The Band traveled to Chicago, Texas and Arkansas, where they met and played with Sonny Boy Williamson, and would have continued to do so had the bluesman not died of
tuberculosis soon after. Waiting in the wings was a new opportunity that would forever
change their careers: Bob Dylan asked them to play concerts at the Hollywood Bowl and Forest Hills, which led to a 1966 world tour, including dates across Canada and the United
States, Britain, France, Sweden, Denmark and Australia.

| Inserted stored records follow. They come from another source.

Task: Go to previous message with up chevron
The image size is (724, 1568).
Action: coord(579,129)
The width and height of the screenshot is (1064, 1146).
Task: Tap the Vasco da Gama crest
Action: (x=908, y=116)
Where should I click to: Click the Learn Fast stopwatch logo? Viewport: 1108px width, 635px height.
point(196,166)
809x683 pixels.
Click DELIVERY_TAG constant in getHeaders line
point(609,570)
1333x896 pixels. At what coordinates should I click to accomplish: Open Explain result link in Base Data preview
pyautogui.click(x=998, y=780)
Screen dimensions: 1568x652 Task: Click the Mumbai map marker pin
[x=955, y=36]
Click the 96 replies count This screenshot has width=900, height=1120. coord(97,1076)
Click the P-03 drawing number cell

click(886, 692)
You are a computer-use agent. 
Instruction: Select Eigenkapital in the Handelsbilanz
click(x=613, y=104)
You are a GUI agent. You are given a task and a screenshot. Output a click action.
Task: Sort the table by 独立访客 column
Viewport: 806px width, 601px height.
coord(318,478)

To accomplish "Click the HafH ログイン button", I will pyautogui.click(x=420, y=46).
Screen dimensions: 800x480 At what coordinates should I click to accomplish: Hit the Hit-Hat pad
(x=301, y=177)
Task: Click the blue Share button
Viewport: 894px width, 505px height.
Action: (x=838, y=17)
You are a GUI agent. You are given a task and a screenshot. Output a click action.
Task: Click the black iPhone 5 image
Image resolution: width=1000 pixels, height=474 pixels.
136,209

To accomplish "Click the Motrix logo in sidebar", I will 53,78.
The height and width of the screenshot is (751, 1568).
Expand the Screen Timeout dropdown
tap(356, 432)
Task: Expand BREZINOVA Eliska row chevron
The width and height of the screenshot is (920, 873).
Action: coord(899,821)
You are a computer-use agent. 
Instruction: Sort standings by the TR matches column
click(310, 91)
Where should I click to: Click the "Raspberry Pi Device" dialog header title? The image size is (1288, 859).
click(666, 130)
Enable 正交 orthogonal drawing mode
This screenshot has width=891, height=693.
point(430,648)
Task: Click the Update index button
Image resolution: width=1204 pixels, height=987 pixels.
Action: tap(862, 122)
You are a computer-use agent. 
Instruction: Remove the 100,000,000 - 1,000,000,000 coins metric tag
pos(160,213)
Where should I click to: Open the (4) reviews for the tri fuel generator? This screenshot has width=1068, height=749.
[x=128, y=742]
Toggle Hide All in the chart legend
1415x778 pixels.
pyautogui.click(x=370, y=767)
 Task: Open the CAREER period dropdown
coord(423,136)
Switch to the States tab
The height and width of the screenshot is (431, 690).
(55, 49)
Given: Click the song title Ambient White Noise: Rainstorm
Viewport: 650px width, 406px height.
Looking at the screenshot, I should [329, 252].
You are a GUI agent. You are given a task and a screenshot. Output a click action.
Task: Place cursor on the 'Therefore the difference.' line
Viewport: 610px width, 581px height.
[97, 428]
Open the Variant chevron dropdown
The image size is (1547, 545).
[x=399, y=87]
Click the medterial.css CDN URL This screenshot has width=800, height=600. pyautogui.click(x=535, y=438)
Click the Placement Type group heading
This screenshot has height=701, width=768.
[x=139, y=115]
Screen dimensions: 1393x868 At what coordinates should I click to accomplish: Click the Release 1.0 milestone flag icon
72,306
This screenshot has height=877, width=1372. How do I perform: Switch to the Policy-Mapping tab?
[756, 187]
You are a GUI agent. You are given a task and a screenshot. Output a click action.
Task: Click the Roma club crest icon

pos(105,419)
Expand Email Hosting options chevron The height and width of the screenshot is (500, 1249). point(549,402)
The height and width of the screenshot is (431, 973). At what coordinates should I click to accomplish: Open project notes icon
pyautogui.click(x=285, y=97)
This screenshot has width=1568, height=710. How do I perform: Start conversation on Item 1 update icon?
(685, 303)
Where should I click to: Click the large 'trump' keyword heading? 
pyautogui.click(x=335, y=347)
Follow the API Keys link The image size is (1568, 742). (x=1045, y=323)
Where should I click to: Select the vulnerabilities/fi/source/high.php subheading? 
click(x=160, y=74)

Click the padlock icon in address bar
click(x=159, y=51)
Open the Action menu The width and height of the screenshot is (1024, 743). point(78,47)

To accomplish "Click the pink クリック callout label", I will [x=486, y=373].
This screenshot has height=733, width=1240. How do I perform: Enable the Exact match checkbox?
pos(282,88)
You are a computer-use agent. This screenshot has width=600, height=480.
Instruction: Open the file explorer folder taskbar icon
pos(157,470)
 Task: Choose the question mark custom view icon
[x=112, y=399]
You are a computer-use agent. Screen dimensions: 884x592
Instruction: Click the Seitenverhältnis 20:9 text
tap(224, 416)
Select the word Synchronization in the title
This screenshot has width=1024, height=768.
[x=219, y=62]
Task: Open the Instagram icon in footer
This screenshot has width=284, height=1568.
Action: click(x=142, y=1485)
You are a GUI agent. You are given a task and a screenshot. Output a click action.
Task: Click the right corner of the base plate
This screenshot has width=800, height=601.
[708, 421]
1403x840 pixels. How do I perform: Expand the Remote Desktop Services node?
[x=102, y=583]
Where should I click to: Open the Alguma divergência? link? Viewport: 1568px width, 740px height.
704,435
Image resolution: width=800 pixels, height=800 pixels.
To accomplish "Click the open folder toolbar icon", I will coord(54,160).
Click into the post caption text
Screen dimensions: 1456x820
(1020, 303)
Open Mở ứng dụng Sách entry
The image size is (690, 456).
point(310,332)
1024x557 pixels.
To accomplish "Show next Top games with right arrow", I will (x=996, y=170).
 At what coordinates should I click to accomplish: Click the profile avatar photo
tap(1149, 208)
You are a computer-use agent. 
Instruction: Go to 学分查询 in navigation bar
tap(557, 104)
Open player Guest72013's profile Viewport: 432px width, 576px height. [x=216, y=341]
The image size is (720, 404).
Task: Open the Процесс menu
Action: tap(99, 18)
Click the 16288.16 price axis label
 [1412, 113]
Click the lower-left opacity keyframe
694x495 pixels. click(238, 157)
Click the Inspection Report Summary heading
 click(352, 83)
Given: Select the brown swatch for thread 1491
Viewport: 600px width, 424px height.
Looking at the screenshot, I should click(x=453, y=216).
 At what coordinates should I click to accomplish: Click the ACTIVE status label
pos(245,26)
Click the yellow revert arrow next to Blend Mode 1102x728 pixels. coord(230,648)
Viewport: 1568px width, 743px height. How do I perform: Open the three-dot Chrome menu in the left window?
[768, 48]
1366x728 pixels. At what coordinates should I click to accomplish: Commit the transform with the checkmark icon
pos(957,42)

During the summer of 1968, The Hawks, now known as The Band, released their first album on Capitol Records, Music From Big Pink, to instantaneous acclaim. The Band, plus their families, friends, animals and recording equipment, relocated to California, into a big house in the Hollywood Hills. They recorded The Band, their second album, in the pool house-turned studio. The enormous pressure imposed by fame inspired their third album, Stage Fright. Their fourth LP, Cahoots, was their most experimental and first true studio album to date. Their next album, Rock Of Ages, contained both new and classic rock n' roll song and included inspired horn charts of New Orleans' innovative arranger, Allan Toussaint. Their next album, Moondog Matinee, was an LP filled with classics made famous by Elvis Presley, The Platters, Fats Domino and many others.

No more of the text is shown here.